Task: All lines from the one containing "Open the OLS View 10+ selector" through the last line of the listing should be given again exactly, with no pictures.

START Supplied records

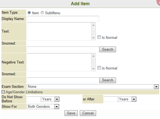Collapse the Age/Gender Limitations section
The image size is (160, 119).
pos(3,92)
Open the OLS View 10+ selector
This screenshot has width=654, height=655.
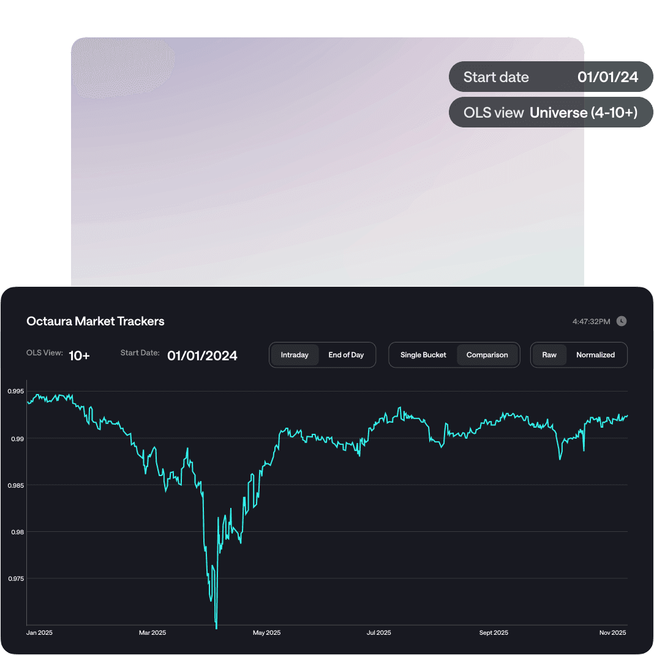tap(79, 355)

END Supplied records

Task response:
Open the OLS View 10+ selector
This screenshot has width=654, height=655.
tap(79, 355)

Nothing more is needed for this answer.